Piper: Phoebe picked it up at the police station.
Prue: Okay, I-I-I thought that you were going to ask about a job, not a kid.
Phoebe: I was and I was trying and then this abandoned baby came in.
Prue: Abandoned?
Phoebe: Yes.
Prue: In an Eddie Bauer car seat and a blanket lined in silk?
Piper: You guys, I think he’s finally falling asleep.
Prue: Okay, I don’t get it. If the parents could afford such expensive stuff, then how come they couldn’t keep the kid?
Phoebe: I don’t think that’s why he was abandoned.
Piper: Oh no. (Matthew starts making noises.) He’s like a car alarm. Any sudden vibration just sets him off and there’s nothing you can do to stop it.
Phoebe: She’s got baby issues.
Prue: Mmm, I know.
Piper: Look, Phoebe had a vision of ghost chasing the baby.
Phoebe: And a man carrying the baby. Probably his father. Darryl said I could drop by at lunch and he could get a sketch artist to help me ID him.
Prue: Good, because the only way to find out why the ghost is after the baby by finding out who he belongs to.
Phoebe: I gotta go.
Piper: What?
Prue: Yeah, I gotta get back to work. Just keep me posted.
(Prue and Phoebe grab their coats and bags.)
Piper: Whoa, whoa, wait. You can’t leave me here alone with him.
Phoebe: Piper, you’re gonna be fine. Don’t be afraid.
Prue: Yeah, just think of it as a test run.
Piper: I don’t need a test run. I remember when Phoebe was a baby and it was hard on mum and endless and with you dropping her all the time.
Phoebe: What?
Prue: Oh, moving on, what’s the point?
Piper: The point is we need things like diapers and bottles and formulas and a million other things.
Prue: I’ll go shopping.
Phoebe: And I’m gonna go see Morris. You’re gonna be fine okay. Just do the rocking walk. Okay? You’re gonna be fine.
(Prue and Phoebe leave.)
[Scene: In a baby store. Prue has a trolley full of baby stuff. She pushes it down a diaper aisle.]
Prue: Right. (She can’t reach them as they’re on the top shelf. She looks around to make sure no one is around. She uses her power and two packets of diapers fly off the shelf and she catches them. You see Jack and a kid riding a scooter around the store. Jack sees Prue.)
Jack: Prue.
Prue: Jack. Hey, what are you doing here?
Jack: Getting my ass kicked by a five year old. Hey, you little rugrat, best two out of three. Come on.
Prue: So, um, how’d you find me?
Jack: Your assistant told me. But what she didn’t tell me is what the hell are you doing here?
Prue: Oh, just a little bit of a family emergency.
Jack: And you needed diapers?
Prue: Yeah, they’re for my cousin. My baby cousin. Matthew. Just staying with us for a day or so.
Jack: And you’d by coming back to work when?
Prue: Right after I drop this stuff off and believe me, there’ll be no more interruptions after today.
Jack: Good. For a second there I thought maybe you’d changed your mind about going to New York.

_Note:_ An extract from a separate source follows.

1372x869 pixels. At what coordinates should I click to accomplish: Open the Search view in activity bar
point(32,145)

Prue: Okay, wait a second. Who has been working late for the past three nights to get our presentation done?
Jack: Yeah, well, that’s before I thought we had a chance to win. So when you disappeared, I figured maybe you had second thoughts.

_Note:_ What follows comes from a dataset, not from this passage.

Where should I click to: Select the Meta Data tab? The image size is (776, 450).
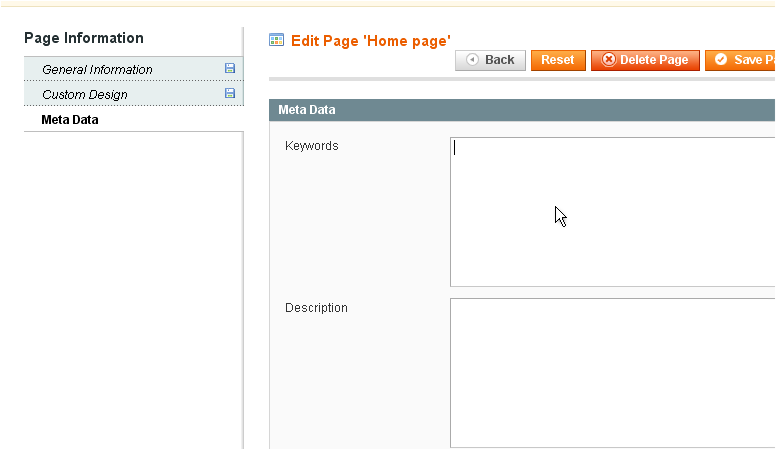[70, 120]
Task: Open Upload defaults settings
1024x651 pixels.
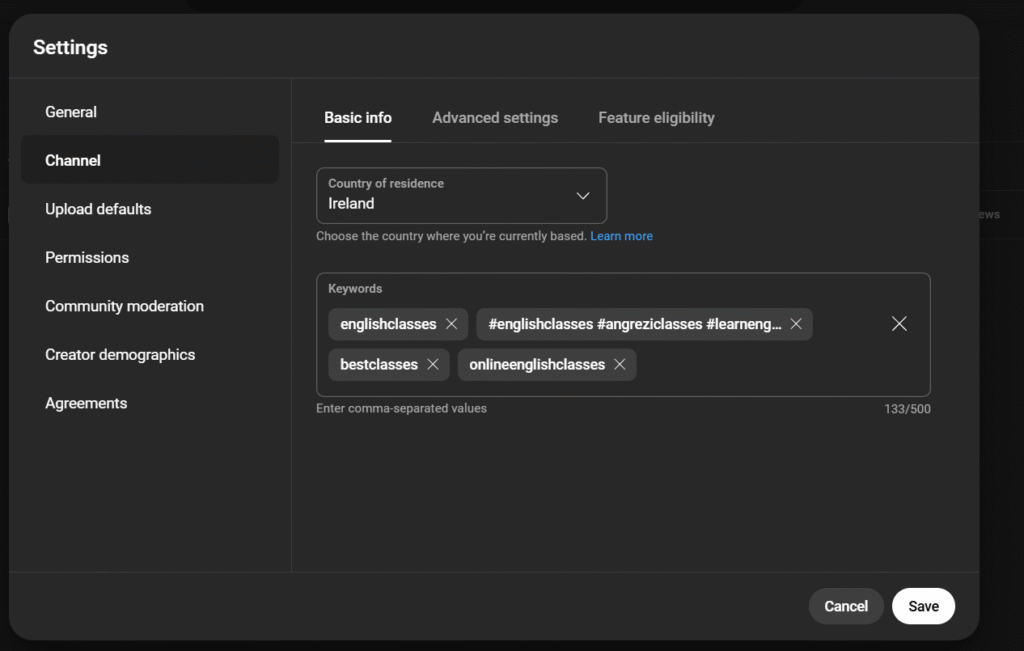Action: pyautogui.click(x=98, y=209)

Prue: No, I want to go to New York. And believe me, I would much rather be at work right now then trying to figure out whether to get aloe lined or-or-or velcro tabbed or elastic leg cuff thingy diapers. You wouldn’t happen to know anything about diapers would?

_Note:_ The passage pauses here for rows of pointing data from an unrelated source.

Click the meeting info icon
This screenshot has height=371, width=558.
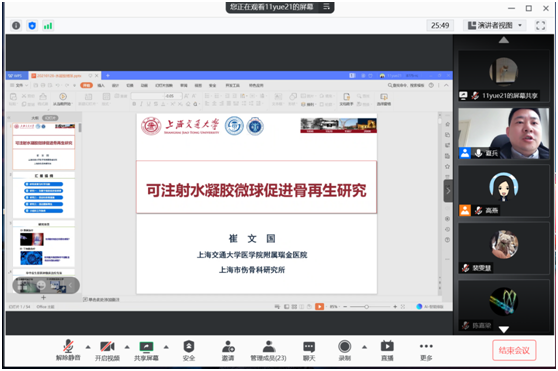pyautogui.click(x=16, y=26)
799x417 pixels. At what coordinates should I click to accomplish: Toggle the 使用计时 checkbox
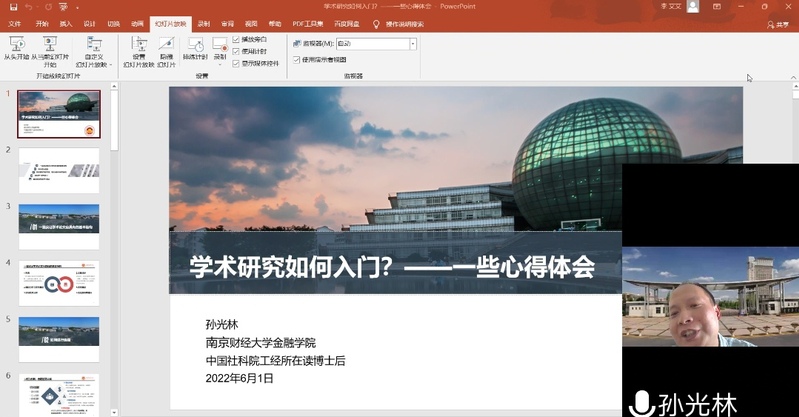236,49
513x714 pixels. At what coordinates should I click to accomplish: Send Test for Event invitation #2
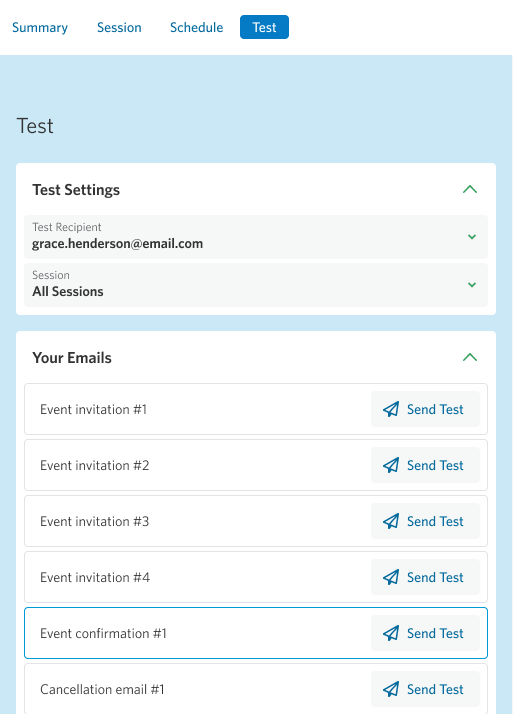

Jack: Me? Noo. That would involve knowing something about babies which I know absolutely zero about. But what I do know something about is the Big Apple. Specifically romantic restaurants, hip clubs, secret getaways. Presentation’s today at three. Plane leaves tomorrow at nine. I gotta kid to catch.
(He gets back on the scooter and rides away.)
Commercial Break
[Scene: Manor. Kitchen. Piper’s sitting on a stool watching Dan with the baby.]
Dan: This is called the jiggle. It gives the babies a nice warm moving around in the womb feeling.
Piper: You are absolutely amazing. I tried everything and nothing worked.
Dan: Well, it helps to come from a big family. Once you’ve mastered the jiggle, you’ll be able to do the wave. You wanna give it a try?
Piper: No, let’s not mess with a good thing.